In his two preps before the 2019 Kentucky Derby (G1), Game Winner was beaten a nose by Omaha Beach in a thrilling division of the Rebel (G2) at Oaklawn Park and finished second again, by a half-length, to stablemate Roadster in the Santa Anita Derby (G1).
In the Kentucky Derby contested over a sloppy track, Game Winner crossed the wire in sixth, four lengths behind first-place finisher Maximum Security, who coincidentally was also owned by Gary and Mary West. However, Maximum Security's disqualification for interference resulted in Game Winner being elevated to fifth place.
Game Winner made his final career start two months later, winning the Los Alamitos Derby (G3) by five lengths as a 1-20 favorite facing three others. He was subsequently retired because of injury with a mark of 8-5-2-0, $2,027,500.
Sent to Lane's End Farm in Kentucky, Game Winner stood his first three breeding seasons for a fee of $30,000, stands and nurses. That fee was reduced to $20,000 for the 2024 season.

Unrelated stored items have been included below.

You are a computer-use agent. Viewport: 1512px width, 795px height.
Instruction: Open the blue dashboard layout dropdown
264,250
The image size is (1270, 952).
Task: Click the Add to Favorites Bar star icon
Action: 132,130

Game Winner's more precocious two-year-olds have not gotten off to as fast a start as other stallions in this series, but one potential standout has been the Bob Baffert-trained Gaming, a brilliant 5 1/2-length winner on debut going 6 1/2 furlongs at Del Mar on Aug. 11.
A pinhooking success when sold this past March at OBS for $250,000 after bringing $40,000 at Keeneland last September, Gaming might be one of several contenders in the Sept. 8 Del Mar Futurity, a race Baffert has won a remarkable 17 times.